▸ Prompt 1:
In the post on collocations, what three properties can a collocation have?
▸ Prompt 2:
Continue the post on collocations from where it stops.

Grape vine fruit

In this post, I’ll try to explain what a collocation is, how we can retrieve collocations from a text corpus, and how to interpret the results. The main theory explaination of this post is largely inspired (not to say outrageously copied!) by part 5.3.4 of the Foundations of Statistical Natural Language, Manning and Schütze.

After the boring theory, we’ll apply this technic to a french case law dataset. All the code is available in the following git repository judilibre-eda.

Table of content

Definitions

A collocation is an expression consisting of two or more words that correspond to some conventional way of saying things.

As Choueka said:

[A collocation is defined as] a sequence of two or more consecutive words, that has characteristics of a syntactic and semantic unit, and whose exact and unambiguous meaning or connotation cannot be derived directly from the meaning or connotation of its components.

Choueka (1988)

Properties of collocation

More precisly a collocation is a group of words having one or more of the three following properties: non-compositionality, non-substitutability and non-modifiability.

Non-compositionality

Collocations are characterized by limited compositionality in that there is usually an element of meaning added to the combination of the meaning of each part.

Idioms are the most extreme examples of non-compositionality. Idioms like to kick the bucket or to hear it through the grapevine only have an indirect historical relationship to the meanings of the parts of the expression. We are not talking about buckets or grapevines literally when we use these idioms.

Non-substitutability

We cannot substitute near-synonyms for the components of a collocation. For example, we can’t say yellow wine instead of white wine even though yellow is as good a description of the color of white wine as white is (it is kind of a yellowish white).

▸ Material supplied:
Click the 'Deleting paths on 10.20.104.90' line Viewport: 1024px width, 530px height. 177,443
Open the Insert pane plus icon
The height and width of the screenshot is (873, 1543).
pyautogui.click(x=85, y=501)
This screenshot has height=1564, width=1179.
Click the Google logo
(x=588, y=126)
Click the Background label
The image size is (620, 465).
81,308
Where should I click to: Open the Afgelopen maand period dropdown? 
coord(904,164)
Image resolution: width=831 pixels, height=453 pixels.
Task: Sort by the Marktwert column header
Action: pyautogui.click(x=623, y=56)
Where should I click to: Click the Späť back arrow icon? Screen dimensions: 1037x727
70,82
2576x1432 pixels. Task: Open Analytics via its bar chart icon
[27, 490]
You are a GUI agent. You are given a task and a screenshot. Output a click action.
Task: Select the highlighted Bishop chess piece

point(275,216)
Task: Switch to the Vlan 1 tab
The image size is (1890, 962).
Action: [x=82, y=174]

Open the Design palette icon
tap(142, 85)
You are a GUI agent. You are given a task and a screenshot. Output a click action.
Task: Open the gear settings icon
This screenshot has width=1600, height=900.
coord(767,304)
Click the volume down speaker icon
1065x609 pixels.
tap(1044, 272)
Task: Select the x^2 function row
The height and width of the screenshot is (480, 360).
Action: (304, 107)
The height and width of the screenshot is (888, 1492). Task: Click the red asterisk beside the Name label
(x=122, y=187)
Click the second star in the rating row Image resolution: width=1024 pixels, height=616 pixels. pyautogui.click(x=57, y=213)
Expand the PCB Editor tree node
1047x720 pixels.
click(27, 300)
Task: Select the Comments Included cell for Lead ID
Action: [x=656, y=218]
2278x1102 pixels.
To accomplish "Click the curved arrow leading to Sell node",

▸ Exercise result 1:
Non-compositionality, non-substitutability and non-modifiability.

▸ Exercise result 2:
Non-modifiability

Many collocations cannot be freely modified with additional lexical material or through grammatical transformations. This is especially true for frozen expressions like idioms. For example, we can’t modify frog in to get a frog in one’s throat into to get an ugly frog in one’s throat although usually nouns like frog can be modified by adjectives like ugly. Similarly, going from singular to plural can make an idiom ill-formed, for example in people as poor as church mice.

Types

There a various types of collocations:

  • noun phrases, like strong tea and weapons of mass destruction
  • phrasal verbs, like to make up, verb particle constructions, important part of the lexicon of English, combination of a main verb and a particle, often correspond to a single lexeme in other languages, often non-adjancent words
  • light verbs, like make a decision or do a favor. There is hardly anything about the meaning of make, take or do that would explain why we have to say make a decision instead of take a decision and do a favor instead of make a favor
  • stock phrases, like the rich and powerful
  • subtle and not-easily-explainable patterns of word usage, like a stiff breeze, or broad daylight
  • phraseme or set phrase is a multi word utterance where at least one of whose components is selectionnaly constrained or restricted by linguistic convention such that it is not freely chosen.
  • idiomatic phrase or idiom, completely frozen expressions, like proper nouns
    • proper nouns, proper names, quite different from lexical collocation but usually included
    • saying or a proverb, figure of speech, foxed expression
  • terminological expressions, like group of words in technical domains that are often compositional but they may have to be treated consistently for certain NLP tasks such as translation.

Applications in NLP

Collocations are important for a number of applications:

  • natural language generation, to make sure that the output sounds natural and mistakes like powerful tea or to take a decision are avoided
  • computational lexicography, to automatically identify the important collocations to be listed in a dictionary entry
  • word tokenizer/parsing, so that preference can be given to parse with natural collocations
  • corpus linguistic research, the study of social phenomena like the reinforcement of cultural stereotypes through language (Stubbs 1996)

Co-occurrence VS Collocation

In linguistics, co-occurences or terms associations are graphemes where words are strongly associated with each other, but do not necessarily occur in a common grammatical unit and with a particular order. In other words, a co-occurrence is an extension of word counting in higher dimensions. The co-presence of more than one word/token within the same contextual window has to be statistically significative.

When it’s proved that there is a semantical or gramatical dependency between two words, we call it collocation. Then, collocation is special case of co-occurrence, or “free phrases”, where all of the members are chosen freely, based exclusively on their meaning and the message that the speaker wishes to communicate.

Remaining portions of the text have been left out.